レゴのデザインへの取り組み方法を教えてください
大抵の場合、特に小さなモデルの場合は、参考とするイメージを見ながら作ります。ここに何かを少し足して、こっちからは何かを少し減らす、という具合ですね。
複雑なモデルの場合、例えば幾何学的なパターンがあるものなら、ブロック用紙を使います。グラフ用紙に似たものですが、レゴ ブロックのサイズになっています。非常に複雑なモデルの場合は、LEGO Digital Designer というデザイン プログラムを使います。
建築を専攻されましたが、それがレゴの作品に影響していますか?
建築とレゴには重なる部分も多いですね。皮肉なことに、建築がテーマとなるようなモデルはそれほど作らないのですが。学校では、建物が作られた時代や、ムーブメントの重要な面などを分析することに、とても長い時間をかけました。

レゴで制作を行う際も、考えるプロセスは似ています。何かを表現しようとしているから、その物体をよく見て、その最も根本的な要素が何であるのかをゼロから考えます。そして、その全ては再現できないので、最も重要な部分を表現します。
これまで作った中で最も気に入っているレゴ モデルは?
ピカソの「ゲルニカ」ですかね。少し時間に余裕があった日に始めたんですが、その日が彼の誕生日だと気付きました。彼を讃えるために、何かをしようと思ったんです。
難しい作品でした。あの絵画には、多くのことが盛り込まれています。どの部分をレゴで表現するかを選び、それをどう重ねるかを考えました。魅力的な作業でしたが、とてもチャレンジングでしたね。

レゴ作品を作る上でのコツは?
レゴの基本ブロックの上部にはスタッド (ポッチ) が付いており、その上や下に別のブロックを積み重ねることができます。でも、反対側にスタッドのあるレゴの部品を使うことも重要です。それを使うことで、モデルに空間と複雑さを加えることができます。これをサイドウェイ ビルディングと呼んでいます。
球体も難しいですね。私は球体のようなものを作る場合、実際に組み立て始める前にブロック用紙でプランを立てます。
モデルを作る際に役立つ、秘密兵器のようなツールはありますか?
とても便利なのは、ブロックはずしですね。主に比較的大きなレゴ セットに収められており、爪を傷めることがありません。

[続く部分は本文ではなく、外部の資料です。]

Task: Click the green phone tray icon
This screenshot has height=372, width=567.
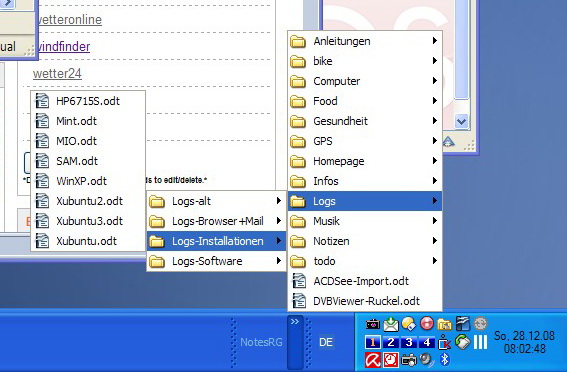Action: click(x=462, y=342)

大規模なモデルの場合、制作にどれくらいの時間がかかりますか?
通常は 2 日程度です。「ゲルニカ」の場合は、日曜全てと次の月曜が必要でした。その 2 日は空いているので、作業できるからというのが理由です。
事前にデザインできるかどうかも重要ですね。全米オープンのトロフィーは、あらかじめブロック用紙に書いておきました。高さは 30 cm くらいで、女子シングルスのトロフィーと同寸にしてあります。書くのは 2 – 3 時間で、組むのはずっと早くできました。あれは 2 日もかからず、大体 4 時間程度でしたね。
近目にした、感動するようなデザインは?
ピッツバーグで、フランク・ロイド・ライトの落水荘 (カウフマン邸) を見に行きました。写真では幾度となく見ていて、それに関する記事やエンジニアリング上の問題についても読んでいました。
実際にそこへ行ってみると、全く違っていました。理解することができたのです。それ以外の方法では無理ですね。

この仕事の最良の部分は?
そうですね、何かをゼロから作り上げるのは、とても充実しています。開始した時点では「ああ、これはまず不可能だ」と思うこともあります。でも完成直前には、「これでうまく行く」と感じられるようになります。
たくさんの子供たちとその親が毎日やってくるのは、素晴らしいことです。私の作ったモデルに反応してくれるのも楽しいですね。そして家で作ったモデルを見せて何を作りたいかを話し、私はどう作るのかを聞いてきます。本当に報われると感じます。
Redshift の「マイ デザイン マインド」シリーズは、各界で活躍するデザイナーによる洞察を紹介しています。